Шпонько только руками развел над пеленой тумана: — Да разве ж так поймешь? А вот почувствуете — сразу. Так что вы уж уважьте казачий круг, господин полковник…
И в этот самый миг брызнуло над лесом утреннее солнце, и обжигающе вспыхнула золоченая маковка колокольни.
Когда Дмитрий Алексеевич обернулся, Афанасия как не бывало. Но туман зашевелился, поднялся выше — достиг вислых усов, стариковски-растерянных глаз и буйной седой гривы.
Рубан не видел ничего и видел тьму безликих всадников на жесткокрылых, с пронзительным злым взглядом, конях, и одновременно — зная, как это далеко, — воинов, сцепившихся в смертельном объятии у огромной, серебром отливающей колесницы, и темнолицего, ужасного, на подземном троне…
Туман поднялся.
Дмитрий Алексеевич, тяжко хромая, повернулся и по своим следам, ясно видным на влажной траве, пошел к дому.
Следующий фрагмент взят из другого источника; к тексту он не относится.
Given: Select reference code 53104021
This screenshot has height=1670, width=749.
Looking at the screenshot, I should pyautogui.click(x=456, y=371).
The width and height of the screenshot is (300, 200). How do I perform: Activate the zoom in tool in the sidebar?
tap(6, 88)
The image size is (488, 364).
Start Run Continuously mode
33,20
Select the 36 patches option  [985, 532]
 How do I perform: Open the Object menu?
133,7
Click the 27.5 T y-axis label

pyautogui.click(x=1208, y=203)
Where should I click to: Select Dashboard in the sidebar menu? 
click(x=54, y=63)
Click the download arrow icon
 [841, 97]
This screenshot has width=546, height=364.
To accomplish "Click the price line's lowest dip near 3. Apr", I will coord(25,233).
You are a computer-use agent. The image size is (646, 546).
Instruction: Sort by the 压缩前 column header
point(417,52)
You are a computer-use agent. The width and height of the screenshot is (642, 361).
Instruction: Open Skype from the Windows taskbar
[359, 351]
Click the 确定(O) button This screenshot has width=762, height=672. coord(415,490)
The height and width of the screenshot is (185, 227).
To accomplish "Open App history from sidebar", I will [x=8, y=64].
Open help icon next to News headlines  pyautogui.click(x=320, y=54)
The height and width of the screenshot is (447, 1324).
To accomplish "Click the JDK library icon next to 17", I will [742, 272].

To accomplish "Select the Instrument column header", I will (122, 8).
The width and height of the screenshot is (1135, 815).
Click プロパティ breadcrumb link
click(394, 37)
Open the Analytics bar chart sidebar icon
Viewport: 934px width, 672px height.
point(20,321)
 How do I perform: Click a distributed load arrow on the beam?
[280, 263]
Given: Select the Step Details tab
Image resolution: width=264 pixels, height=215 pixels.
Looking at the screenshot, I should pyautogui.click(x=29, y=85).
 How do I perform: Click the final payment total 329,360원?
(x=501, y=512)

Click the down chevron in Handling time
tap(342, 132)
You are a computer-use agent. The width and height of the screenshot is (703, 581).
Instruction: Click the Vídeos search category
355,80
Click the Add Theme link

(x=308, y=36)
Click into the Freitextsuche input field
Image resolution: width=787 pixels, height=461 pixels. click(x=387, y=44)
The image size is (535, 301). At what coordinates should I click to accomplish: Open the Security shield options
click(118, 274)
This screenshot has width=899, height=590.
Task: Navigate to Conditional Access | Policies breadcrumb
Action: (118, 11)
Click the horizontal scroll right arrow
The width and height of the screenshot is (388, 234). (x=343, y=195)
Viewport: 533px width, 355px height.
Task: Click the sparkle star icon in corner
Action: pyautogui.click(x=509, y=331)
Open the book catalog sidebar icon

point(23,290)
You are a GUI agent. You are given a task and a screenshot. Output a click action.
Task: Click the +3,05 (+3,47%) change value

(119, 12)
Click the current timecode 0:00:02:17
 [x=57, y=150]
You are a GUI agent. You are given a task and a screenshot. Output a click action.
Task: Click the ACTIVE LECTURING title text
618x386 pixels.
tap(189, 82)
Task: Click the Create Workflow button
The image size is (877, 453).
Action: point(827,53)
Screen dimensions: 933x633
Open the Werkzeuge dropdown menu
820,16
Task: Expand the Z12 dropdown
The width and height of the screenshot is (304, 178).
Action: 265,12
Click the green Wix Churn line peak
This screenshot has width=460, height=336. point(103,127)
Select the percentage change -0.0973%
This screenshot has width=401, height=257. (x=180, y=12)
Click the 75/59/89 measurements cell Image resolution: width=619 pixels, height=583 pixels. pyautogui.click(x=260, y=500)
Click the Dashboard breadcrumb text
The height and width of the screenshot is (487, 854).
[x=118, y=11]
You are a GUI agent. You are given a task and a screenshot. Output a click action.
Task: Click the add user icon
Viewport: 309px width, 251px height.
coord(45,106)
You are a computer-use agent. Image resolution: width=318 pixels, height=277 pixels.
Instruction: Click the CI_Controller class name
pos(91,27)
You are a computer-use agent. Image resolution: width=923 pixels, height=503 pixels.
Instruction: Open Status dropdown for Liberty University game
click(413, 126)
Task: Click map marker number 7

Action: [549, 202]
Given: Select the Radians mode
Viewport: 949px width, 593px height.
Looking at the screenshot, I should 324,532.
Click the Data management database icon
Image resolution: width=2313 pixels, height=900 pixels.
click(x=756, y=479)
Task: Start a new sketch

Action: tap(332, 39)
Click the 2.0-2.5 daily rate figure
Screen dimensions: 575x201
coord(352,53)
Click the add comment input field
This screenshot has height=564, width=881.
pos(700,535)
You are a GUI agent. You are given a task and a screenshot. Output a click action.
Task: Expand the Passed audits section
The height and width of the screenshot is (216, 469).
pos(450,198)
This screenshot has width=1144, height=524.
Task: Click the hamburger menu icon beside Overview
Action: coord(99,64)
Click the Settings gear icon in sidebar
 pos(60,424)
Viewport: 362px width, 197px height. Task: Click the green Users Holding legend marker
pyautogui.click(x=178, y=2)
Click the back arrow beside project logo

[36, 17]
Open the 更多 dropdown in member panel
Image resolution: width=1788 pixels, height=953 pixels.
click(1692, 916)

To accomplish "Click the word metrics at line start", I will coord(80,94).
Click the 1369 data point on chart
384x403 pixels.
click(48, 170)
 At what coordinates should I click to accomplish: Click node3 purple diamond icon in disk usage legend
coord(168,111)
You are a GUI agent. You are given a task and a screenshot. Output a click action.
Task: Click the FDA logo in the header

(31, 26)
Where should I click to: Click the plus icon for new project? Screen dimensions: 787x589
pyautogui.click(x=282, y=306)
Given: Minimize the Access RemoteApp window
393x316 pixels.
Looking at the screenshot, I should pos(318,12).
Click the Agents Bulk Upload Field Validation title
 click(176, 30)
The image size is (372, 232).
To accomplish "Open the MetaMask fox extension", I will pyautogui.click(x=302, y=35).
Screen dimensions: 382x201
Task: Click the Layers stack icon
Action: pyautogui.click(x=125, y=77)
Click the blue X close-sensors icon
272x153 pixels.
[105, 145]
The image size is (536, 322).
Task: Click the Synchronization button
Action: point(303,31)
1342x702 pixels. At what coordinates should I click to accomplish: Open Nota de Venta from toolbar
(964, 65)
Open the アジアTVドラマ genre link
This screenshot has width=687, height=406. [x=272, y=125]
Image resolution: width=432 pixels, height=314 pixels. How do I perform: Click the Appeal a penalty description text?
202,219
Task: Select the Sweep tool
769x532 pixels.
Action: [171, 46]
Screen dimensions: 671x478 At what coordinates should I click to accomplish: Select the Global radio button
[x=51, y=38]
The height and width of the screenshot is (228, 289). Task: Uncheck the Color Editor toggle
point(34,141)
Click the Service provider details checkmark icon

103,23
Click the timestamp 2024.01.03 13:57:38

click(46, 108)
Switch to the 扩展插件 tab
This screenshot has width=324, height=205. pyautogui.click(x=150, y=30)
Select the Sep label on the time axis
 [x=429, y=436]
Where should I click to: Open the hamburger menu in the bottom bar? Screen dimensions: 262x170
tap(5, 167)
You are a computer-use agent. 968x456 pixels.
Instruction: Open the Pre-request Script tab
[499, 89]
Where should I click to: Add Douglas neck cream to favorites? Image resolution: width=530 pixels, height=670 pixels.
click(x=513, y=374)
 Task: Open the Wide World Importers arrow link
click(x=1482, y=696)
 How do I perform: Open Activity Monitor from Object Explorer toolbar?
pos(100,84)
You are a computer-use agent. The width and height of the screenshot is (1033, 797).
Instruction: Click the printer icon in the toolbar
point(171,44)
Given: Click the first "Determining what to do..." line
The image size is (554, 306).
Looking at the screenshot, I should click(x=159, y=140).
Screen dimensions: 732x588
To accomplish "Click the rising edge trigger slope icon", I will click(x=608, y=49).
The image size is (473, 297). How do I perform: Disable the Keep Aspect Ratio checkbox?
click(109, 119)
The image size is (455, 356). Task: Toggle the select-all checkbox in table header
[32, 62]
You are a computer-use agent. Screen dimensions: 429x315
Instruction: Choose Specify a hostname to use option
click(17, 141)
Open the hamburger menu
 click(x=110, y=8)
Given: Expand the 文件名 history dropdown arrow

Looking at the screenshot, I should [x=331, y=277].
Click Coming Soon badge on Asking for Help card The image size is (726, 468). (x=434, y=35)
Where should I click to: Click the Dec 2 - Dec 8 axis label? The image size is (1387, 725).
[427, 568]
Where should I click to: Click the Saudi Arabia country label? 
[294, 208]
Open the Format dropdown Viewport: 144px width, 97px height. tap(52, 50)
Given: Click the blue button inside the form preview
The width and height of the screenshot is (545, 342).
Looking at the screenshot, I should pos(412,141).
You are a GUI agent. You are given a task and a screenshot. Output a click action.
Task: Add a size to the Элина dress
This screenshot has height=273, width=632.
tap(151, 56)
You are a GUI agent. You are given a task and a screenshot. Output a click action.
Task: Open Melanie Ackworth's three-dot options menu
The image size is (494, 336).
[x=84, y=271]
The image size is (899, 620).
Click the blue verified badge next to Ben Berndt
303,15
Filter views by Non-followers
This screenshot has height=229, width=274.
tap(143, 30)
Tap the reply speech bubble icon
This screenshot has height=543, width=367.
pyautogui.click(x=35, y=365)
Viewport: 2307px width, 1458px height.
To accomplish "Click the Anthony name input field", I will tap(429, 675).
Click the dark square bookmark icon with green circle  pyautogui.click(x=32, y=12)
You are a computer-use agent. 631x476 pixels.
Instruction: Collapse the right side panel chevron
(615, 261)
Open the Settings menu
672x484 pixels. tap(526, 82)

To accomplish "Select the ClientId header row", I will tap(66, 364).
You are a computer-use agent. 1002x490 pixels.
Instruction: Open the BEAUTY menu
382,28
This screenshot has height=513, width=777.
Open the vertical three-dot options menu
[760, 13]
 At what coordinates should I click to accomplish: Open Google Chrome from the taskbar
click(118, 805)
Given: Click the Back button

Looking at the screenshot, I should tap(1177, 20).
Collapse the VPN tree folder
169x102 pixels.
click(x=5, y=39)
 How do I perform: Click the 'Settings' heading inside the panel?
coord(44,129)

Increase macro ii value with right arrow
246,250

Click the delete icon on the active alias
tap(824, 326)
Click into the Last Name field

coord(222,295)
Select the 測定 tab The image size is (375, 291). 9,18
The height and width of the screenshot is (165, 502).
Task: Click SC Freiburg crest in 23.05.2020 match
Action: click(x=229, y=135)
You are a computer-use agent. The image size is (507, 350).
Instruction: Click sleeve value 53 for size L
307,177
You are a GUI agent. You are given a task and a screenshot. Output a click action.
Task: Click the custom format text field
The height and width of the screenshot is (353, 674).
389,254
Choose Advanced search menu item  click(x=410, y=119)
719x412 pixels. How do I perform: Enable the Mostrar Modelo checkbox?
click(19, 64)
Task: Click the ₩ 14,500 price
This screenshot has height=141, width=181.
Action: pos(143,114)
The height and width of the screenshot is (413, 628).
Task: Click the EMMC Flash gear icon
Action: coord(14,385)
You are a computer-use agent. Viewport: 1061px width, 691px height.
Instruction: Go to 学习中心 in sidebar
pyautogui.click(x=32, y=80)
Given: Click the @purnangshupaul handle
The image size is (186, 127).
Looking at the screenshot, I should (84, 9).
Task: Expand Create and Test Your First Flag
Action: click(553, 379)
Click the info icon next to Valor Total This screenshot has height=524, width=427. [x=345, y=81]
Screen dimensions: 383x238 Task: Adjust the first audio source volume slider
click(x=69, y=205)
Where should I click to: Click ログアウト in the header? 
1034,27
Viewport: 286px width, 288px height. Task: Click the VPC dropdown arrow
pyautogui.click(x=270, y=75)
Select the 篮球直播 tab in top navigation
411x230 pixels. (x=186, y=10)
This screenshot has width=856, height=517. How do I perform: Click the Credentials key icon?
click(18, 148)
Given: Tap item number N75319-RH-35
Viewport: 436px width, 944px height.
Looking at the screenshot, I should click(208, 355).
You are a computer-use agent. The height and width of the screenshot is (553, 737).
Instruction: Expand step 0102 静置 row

Мальчик и девочка еще спали, Дмитрий Алексеевич перекрестил их, спящих, и прошел в кабинет.
Взял Библию, раскрыл наугад (раскрылась на Экклезиасте) и опустился в кресло, глядя невидящими глазами на текст.
Вошедшей Мари с порога, резким стариковским тенором: — Маша, я сегодня умру.
— Господь с Вами, Дмитрий Алексеевич, — отозвалась Мари, а потом взгляделась в его лицо и тоже побледнела.
— Не перебивай. Я есаула своего встретил. Убитого. Палкой махнул поперек — нет его, а разговаривал, как с живым. Зовут меня, а ежели зовут — не задержусь. Сашку же — в священники отдай. Много крови на роду. Пусть отмаливает.
— Сашу? Сына?
Но Дмитрий Алексеевич уже не ответил.